> _ABOUT THIS EXERCISE_: The entries that follow should be repeated exactly, with no pictures kept.

> _RECORDS FOR THIS TASK_:

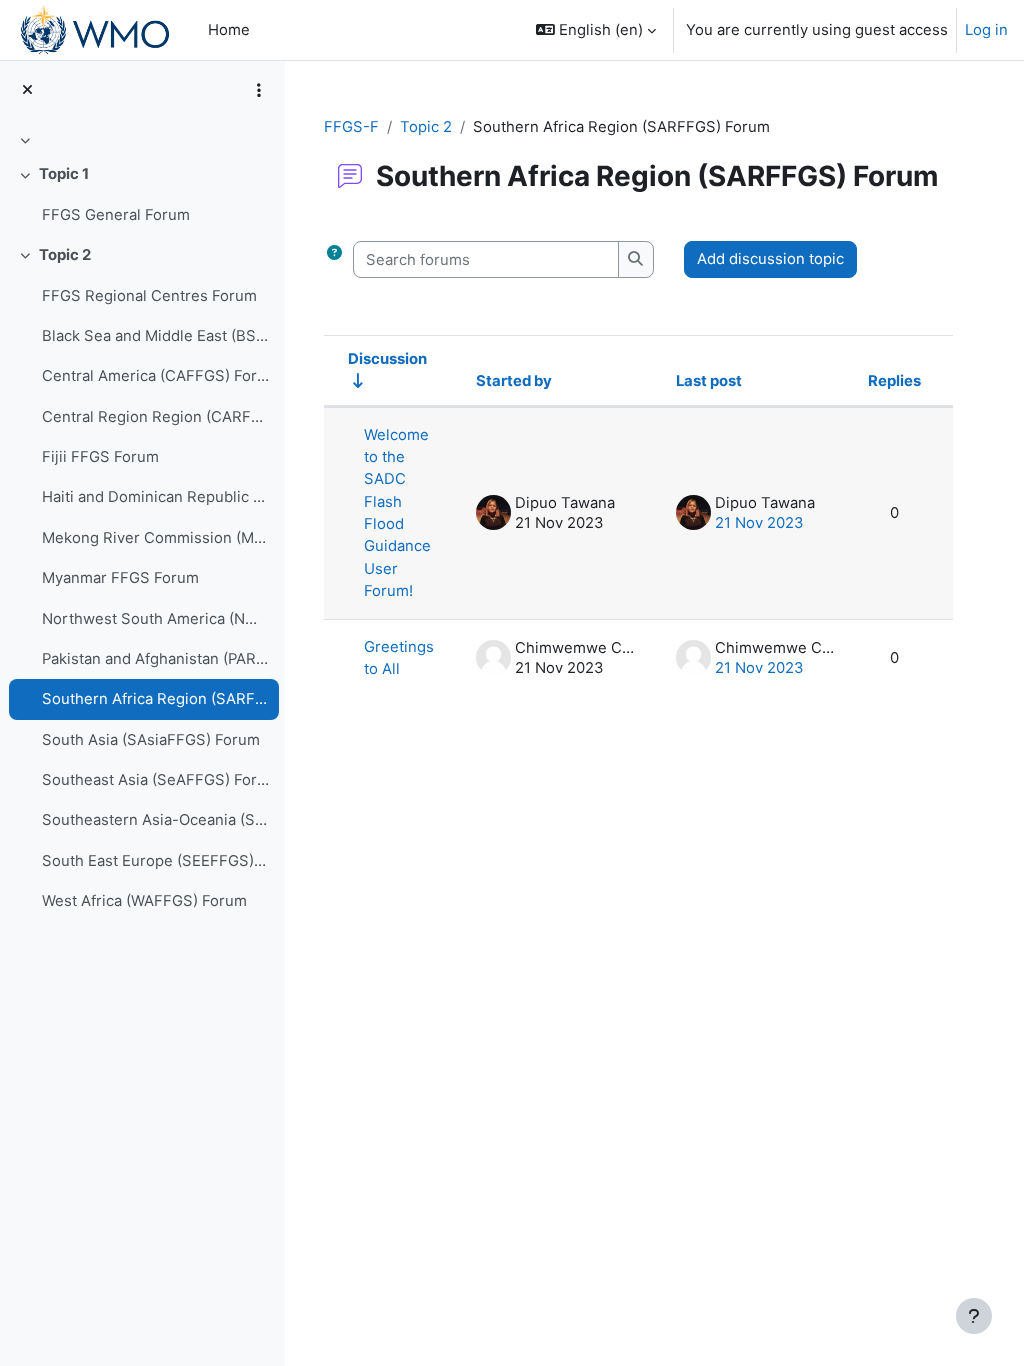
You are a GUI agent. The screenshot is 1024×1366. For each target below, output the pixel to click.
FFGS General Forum (116, 215)
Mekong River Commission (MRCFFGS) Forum (155, 538)
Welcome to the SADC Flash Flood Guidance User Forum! (397, 513)
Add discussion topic (770, 259)
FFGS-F (351, 127)
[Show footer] (974, 1316)
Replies (894, 381)
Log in (986, 30)
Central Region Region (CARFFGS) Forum (155, 417)
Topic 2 (65, 255)
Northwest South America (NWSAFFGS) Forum (155, 619)
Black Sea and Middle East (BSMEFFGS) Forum (155, 336)
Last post (709, 381)
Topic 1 (64, 174)
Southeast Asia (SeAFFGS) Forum (155, 780)
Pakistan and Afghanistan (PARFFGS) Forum (155, 659)
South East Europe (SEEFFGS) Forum (155, 861)
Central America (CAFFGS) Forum (155, 376)
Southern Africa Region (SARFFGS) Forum (155, 699)
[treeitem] (142, 140)
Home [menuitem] (229, 30)
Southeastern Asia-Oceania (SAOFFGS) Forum (155, 820)
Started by (514, 381)
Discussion (387, 359)
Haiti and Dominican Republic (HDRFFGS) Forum (155, 497)
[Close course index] (27, 90)
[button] (596, 30)
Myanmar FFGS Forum (120, 578)
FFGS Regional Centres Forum (149, 296)
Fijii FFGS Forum (100, 457)
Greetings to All (399, 658)
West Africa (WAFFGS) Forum (144, 901)
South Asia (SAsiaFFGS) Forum (151, 740)
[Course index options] (259, 90)
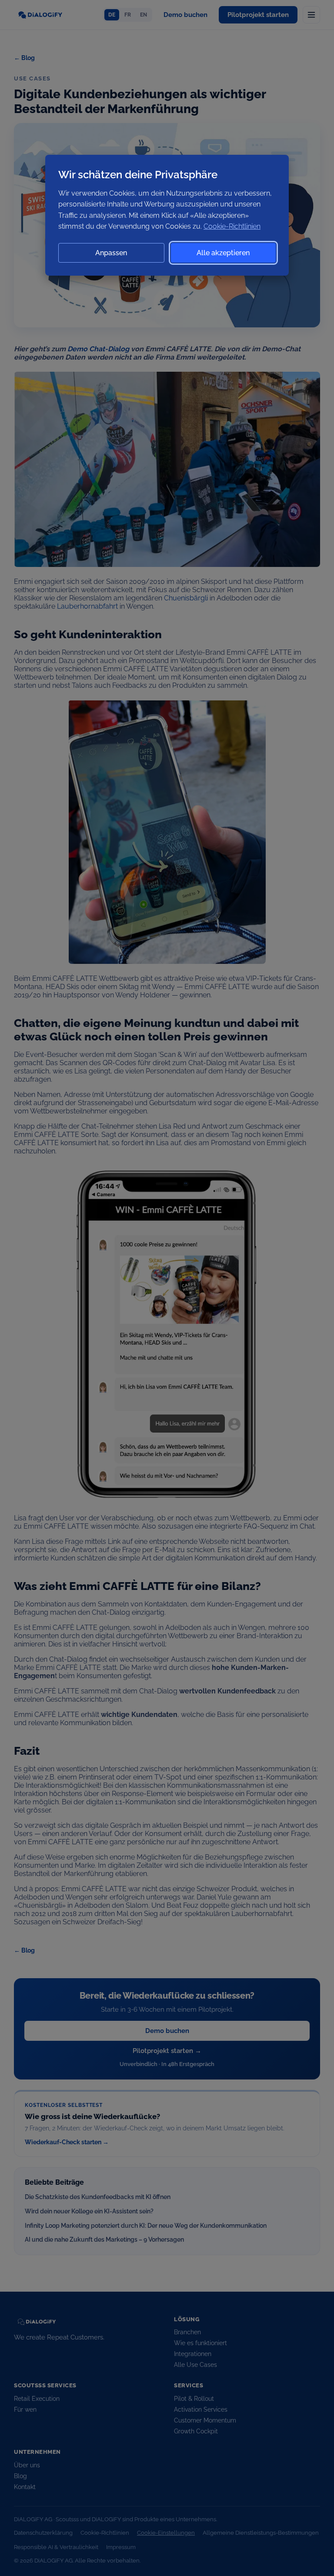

> _RESULT OF THIS TASK_:
You are a GUI agent. The screenshot is 1024×1366. For each target below, output the pixel to click.
FFGS General Forum (116, 215)
Mekong River Commission (MRCFFGS) Forum (155, 538)
Welcome to the SADC Flash Flood Guidance User Forum! (397, 513)
Add discussion topic (770, 259)
FFGS-F (351, 127)
[Show footer] (974, 1316)
Replies (894, 381)
Log in (986, 30)
Central Region Region (CARFFGS) Forum (155, 417)
Topic 2 (65, 255)
Northwest South America (NWSAFFGS) Forum (155, 619)
Black Sea and Middle East (BSMEFFGS) Forum (155, 336)
Last post (709, 381)
Topic 1 (64, 174)
Southeast Asia (SeAFFGS) Forum (155, 780)
Pakistan and Afghanistan (PARFFGS) Forum (155, 659)
South East Europe (SEEFFGS) Forum (155, 861)
Central America (CAFFGS) Forum (155, 376)
Southern Africa Region (SARFFGS) Forum (155, 699)
[treeitem] (142, 140)
Home [menuitem] (229, 30)
Southeastern Asia-Oceania (SAOFFGS) Forum (155, 820)
Started by (514, 381)
Discussion (387, 359)
Haiti and Dominican Republic (HDRFFGS) Forum (155, 497)
[Close course index] (27, 90)
[button] (596, 30)
Myanmar FFGS Forum (120, 578)
FFGS Regional Centres Forum (149, 296)
Fijii FFGS Forum (100, 457)
Greetings to All (399, 658)
West Africa (WAFFGS) Forum (144, 901)
South Asia (SAsiaFFGS) Forum (151, 740)
[Course index options] (259, 90)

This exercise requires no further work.